1. For otherworldly landscapes
The proverbial craft beer bars and New Nordic restaurants of Reykjavík are quite at odds with the city's unnatural surroundings. Start on the tried-and-tested Golden Circle route through the southern uplands to Thingvellir National Park, known for its UNESCO-listed nexus of tectonic and volcanic rift valleys and lava fields. Here you can suit up and swim between continents, snorkelling or diving the aquavit-clear waters of Silfra Gorge, an otherworldly crag splitting Europe and America.
Cut farther east to Geysir, an extraordinary kettle rush of boiling water and vapour that often reaches 70m, then continue 10km along Route 35 to Gulfoss Falls. A three-tiered dogleg in the Hvítá river, it's an astonishing cascade in a country renowned for hyperreal waterfalls.
En route back to the capital, park-up at the Blue Lagoon, a geothermal wonderland of bubbling pools located on a lava field in Grindavík on the Reykjanes Peninsula. Don't expect it to be quiet – it's only a 15-minute drive from Keflavik International Airport.
Iceland's Blue Lagoon © Puripat Lertpunyaroj/Shutterstock
2. For film and TV fans
Iceland is blanketed in a vast cloak of rock and ice, and while it's beautiful to admire the geological drama from the comfort of a car, it's even better to go and play in. On the southern coast, immerse yourself on an adrenaline-packed glacier walk with Icelandic Mountain Guides in Vatnajökull National Park, home to the largest ice sheet in Europe. If movie moments come to mind, you're on the money: it's got cinematic pedigree with Game of Thrones, Batman Begins, The Fantastic Four and Interstellar all filmed here.
Heading around the southeast coast, the IMAX-sized Svínafellsjökull glacier crowds out the windscreen before it leads to Jökulsárlón.

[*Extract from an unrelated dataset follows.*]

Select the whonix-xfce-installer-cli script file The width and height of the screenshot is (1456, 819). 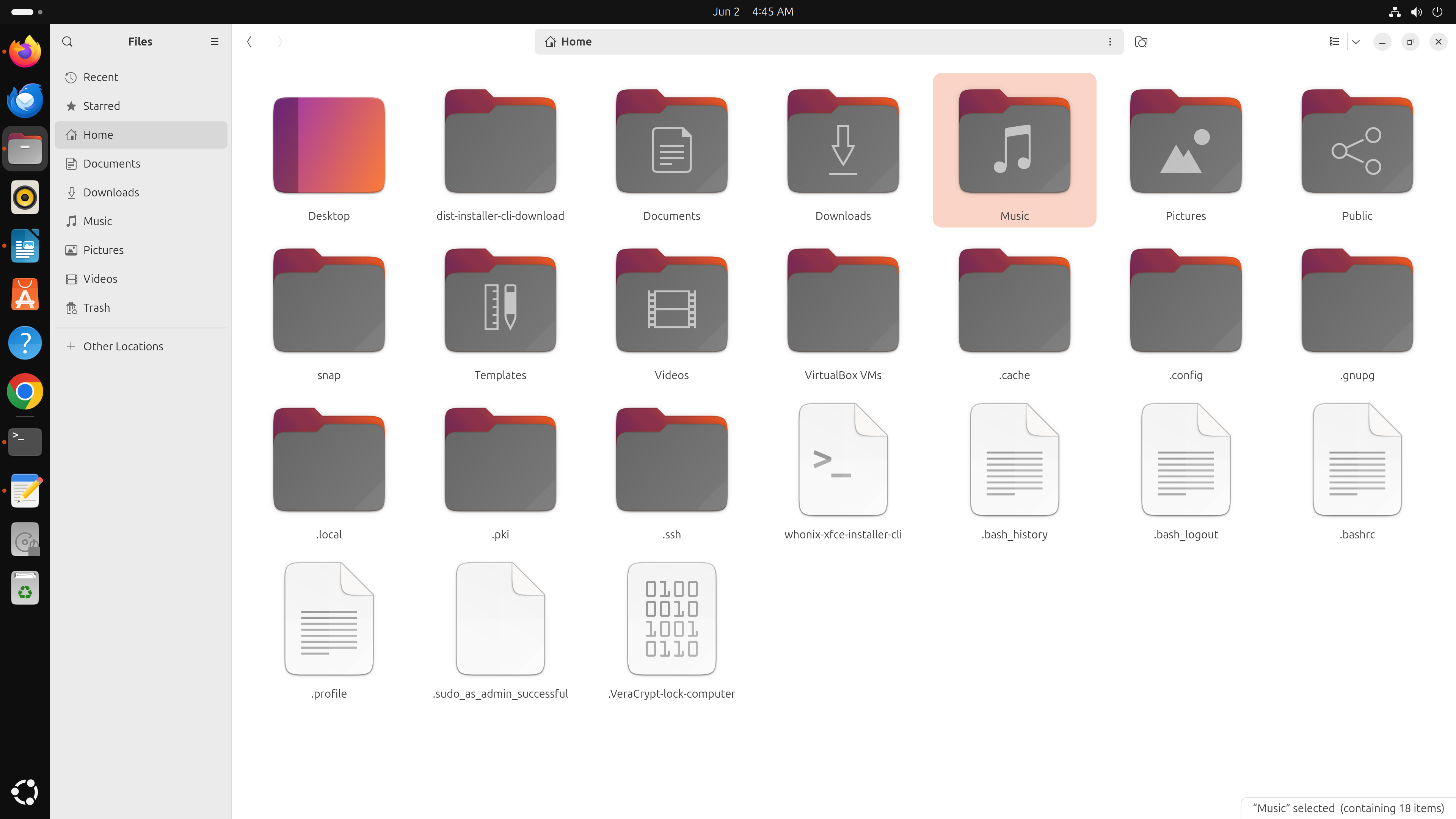842,461
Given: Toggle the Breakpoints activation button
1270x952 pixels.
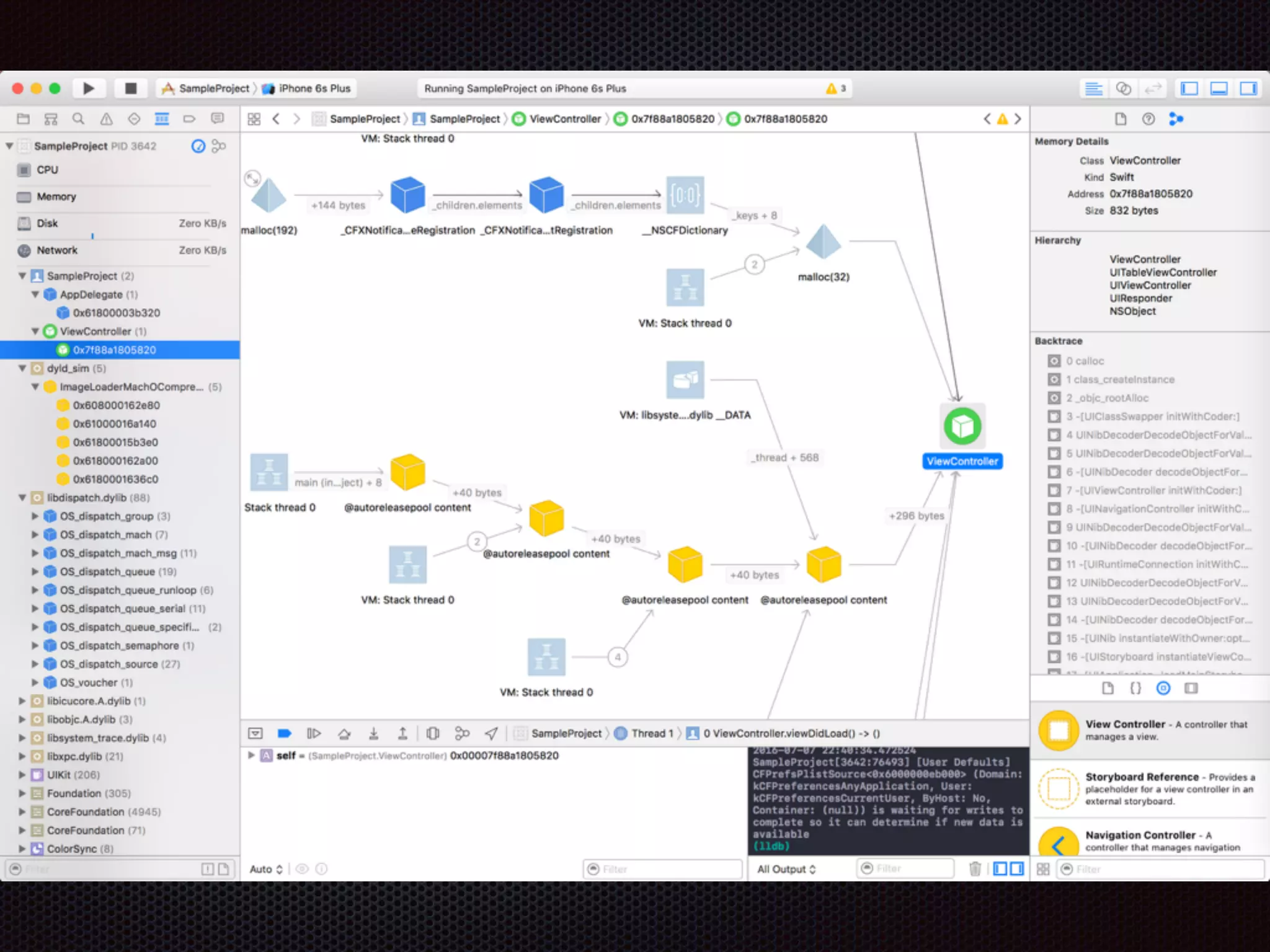Looking at the screenshot, I should [285, 734].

A 300m-deep glacial lagoon met head-on by a snaking ice tongue, it dwarves imaginative winter fantasies: up against it, the ice palace from Frozen seems little more than a snow globe. Film fans may also recognise it from two James Bond films (both A View to a Kill and Die Another Day) and Tomb Raider. Finally, head back along the coast to the black sands and mossy green hills of Mýrdalssandur beach, east of Vík. It should feel familiar, too: it doubled as a galaxy far, far away at the dramatic start of Rogue One: A Star Wars Story.
Vatnajökull National Park © b-hide the scene/Shutterstock
3. For wildlife-spotting
It would be hard to think of a country more in tune with its environment than Iceland – and in the north certain experiences take some beating. Start your trip in Akureyri, embracing the town's rich marine history, before beelining to Húsavík to spot pods of orcas feeding along the shore. Skjálfandi Bay is one of the best places in the world to see humpbacks and minke in the wild, so a whale-watching trip is a must. As well as whales and bottle-nose dolphins, the bay shelters Puffin Island, home to one of the largest Atlantic seabird colonies.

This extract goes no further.